A proposito degli spropositi  
     
 

ABSTRACT

Capo

Il capo crea sempre problemi e anche in questo caso non si smentisce. Quando capo è parte di una parola composta, e dobbiamo costruire il plurale siamo assaliti da seri dubbi: si dirà i capostazione o i capistazione? I caporeparti o i capireparto? I capoofficina o i capiofficina? I capimacchinista o i capomacchinisti?
La norma vuole che se capo è persona di sesso maschile, a capo di una cosa si flette il primo termine (la o si cambia in i: i capistazione i capireparto, i capiofficina); se a capo di persone si flette il secondo termine (capomacchinisti).
Per altri casi di parole composte non esitate a consultare i vocabolari dove troverete:
altiforni e non altoforni,
bassifondi e non bassofondi,
bassopiani e non bassipiani,
capolavori e non capilavoro,
cassapanche e non cassepanche,
casseforti e non cassaforti,
pellirosse e non pellerossa,
pescecani e non pescicani,
pomodori e non pomidori,
purosangue e non purisangue,
roccheforti e non roccaforti,
terrecotte e non terracotte,
un'ultima raccomandazione non vi fidate delle correzioni segnalate o automatiche degli elaboratori, talvolta non sono corrette.

Stare

Solo per ricordare che accanto a stare è inutile mettere in quel momento o in quell'istante o attualmente.
"In quel momento stava mangiando". Lo capiremo meglio esprimendo tutto il concetto:
"Mentre Maria riposava, in quel momento Carlo stava mangiando". Se sopprimiamo in quel momento (che peraltro è insito nel significato del verbo stare), la frase scorre meglio:
"Mentre Maria riposava, Carlo stava mangiando".
Di solito si sente dire: "dal momento che non si trova un accordo è inutile continuare la trattativa". In questo caso è preferibile sostituire dal momento che con: poiché, giacché, visto che.

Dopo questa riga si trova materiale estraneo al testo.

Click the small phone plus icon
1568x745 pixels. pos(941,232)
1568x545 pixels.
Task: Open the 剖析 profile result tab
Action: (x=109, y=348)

Invece è ben detto: "dal momento che l'incontrai m'innamorai di lei".
Ritorniamo a: stare. Non chiediamo: "dove sta la penna?", ma "dov'è la penna".

Vero e proprio

È un vero e proprio insulto alla nostra lingua. Cosa significa questo rafforzativo? Si dica vero e basta. Ahimè! Mi accorgo che l'ho scritto anch'io in un libro. Voi evitate di farlo.
Proprio in questo caso, è un avverbio, equivale a precisamente, veramente, giustamente, addirittura.
Proprio può essere anche sostantivo: ciascuno si guarda il proprio, nel senso di ciò che possiede.
Proprio, è aggettivo possessivo e sostituisce suo, sua e loro, spesso per evitare confusione. Per esempio: Carlo abitava la sua casa e Alberto si godeva la sua. Quella di Carlo? No, e allora per evitare equivoci diciamo la propria, ma non la propia (arcaico).